(WORK INSTRUCTIONS)
When you restate the records, do so word for word and omit any picture they contain.

↓

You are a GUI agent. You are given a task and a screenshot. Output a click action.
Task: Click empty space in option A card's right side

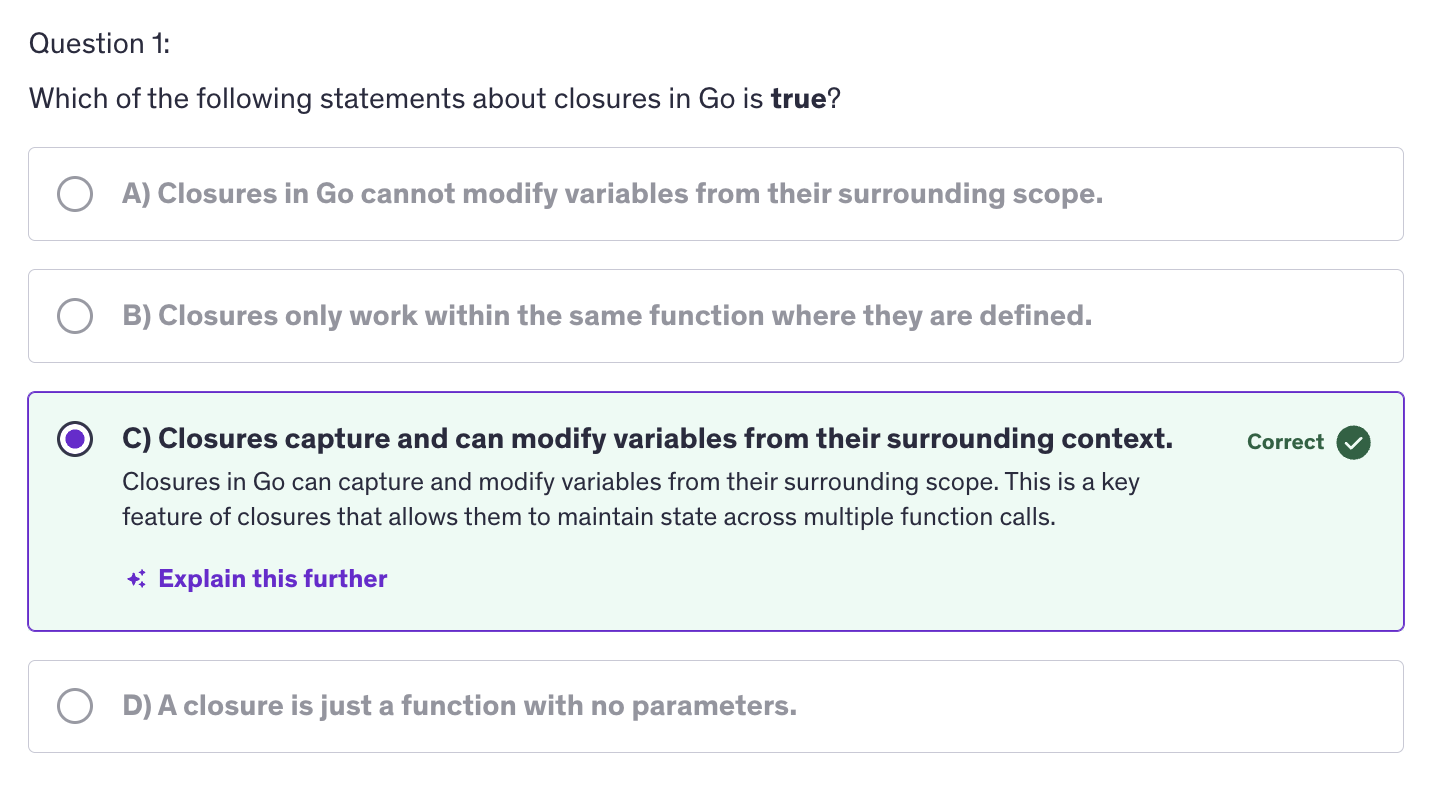click(1280, 194)
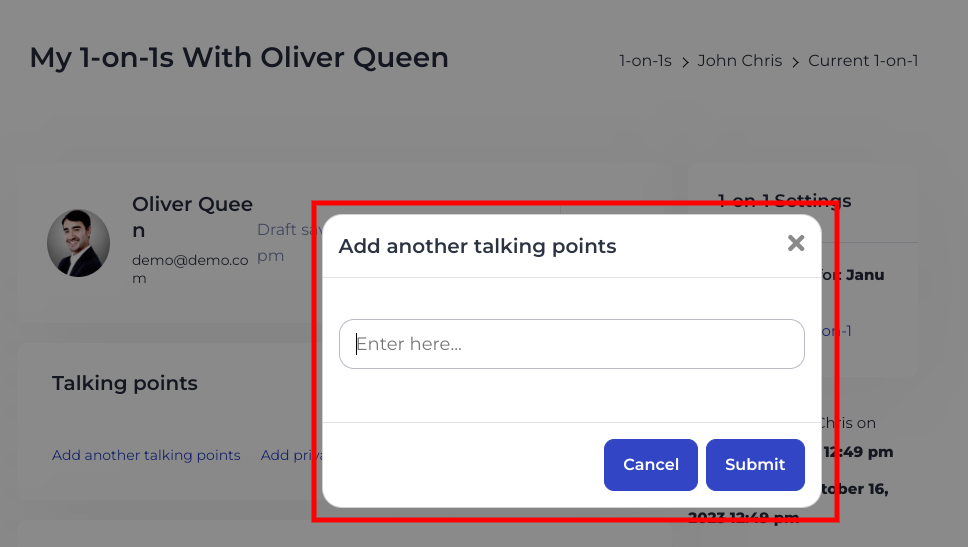Submit the new talking point
This screenshot has width=968, height=547.
755,465
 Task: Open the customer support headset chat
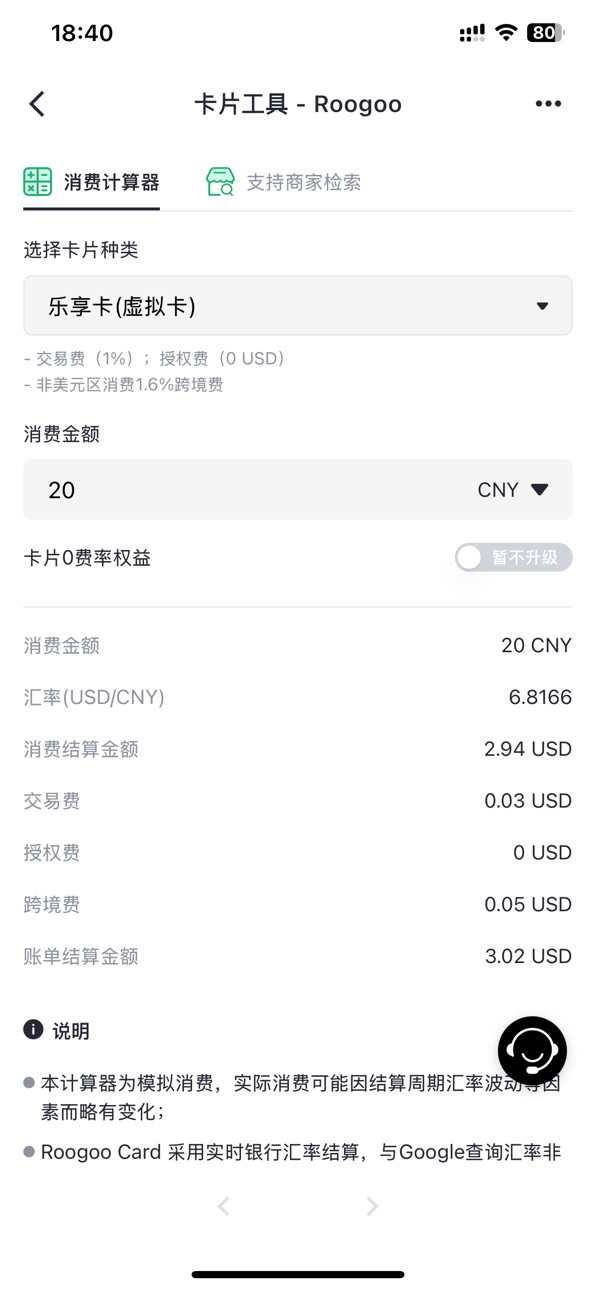pos(532,1050)
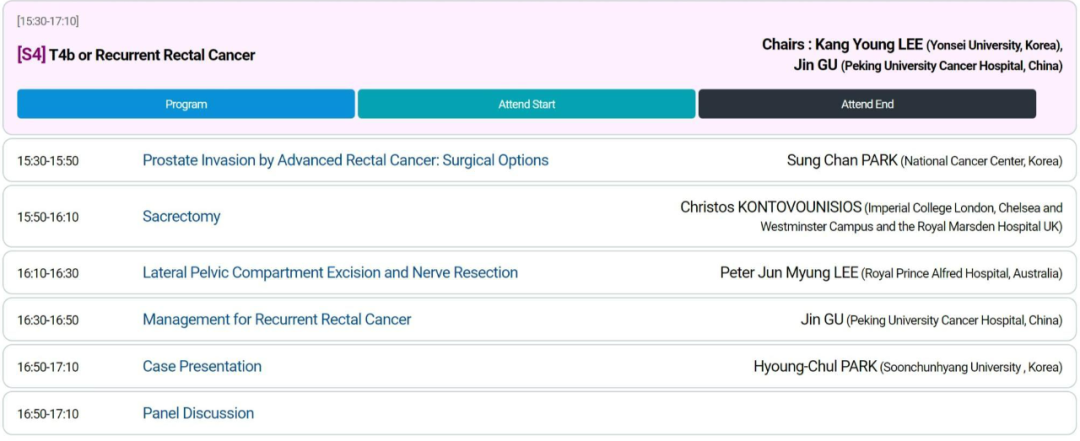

↑

(COMPLETED TASK)
You are a GUI agent. You are given a task and a screenshot. Output a click action.
Task: Click empty space in option A card's right side

click(1280, 194)
Submit the new talking point
This screenshot has width=968, height=547.
755,465
 Task: Open the customer support headset chat
pos(532,1050)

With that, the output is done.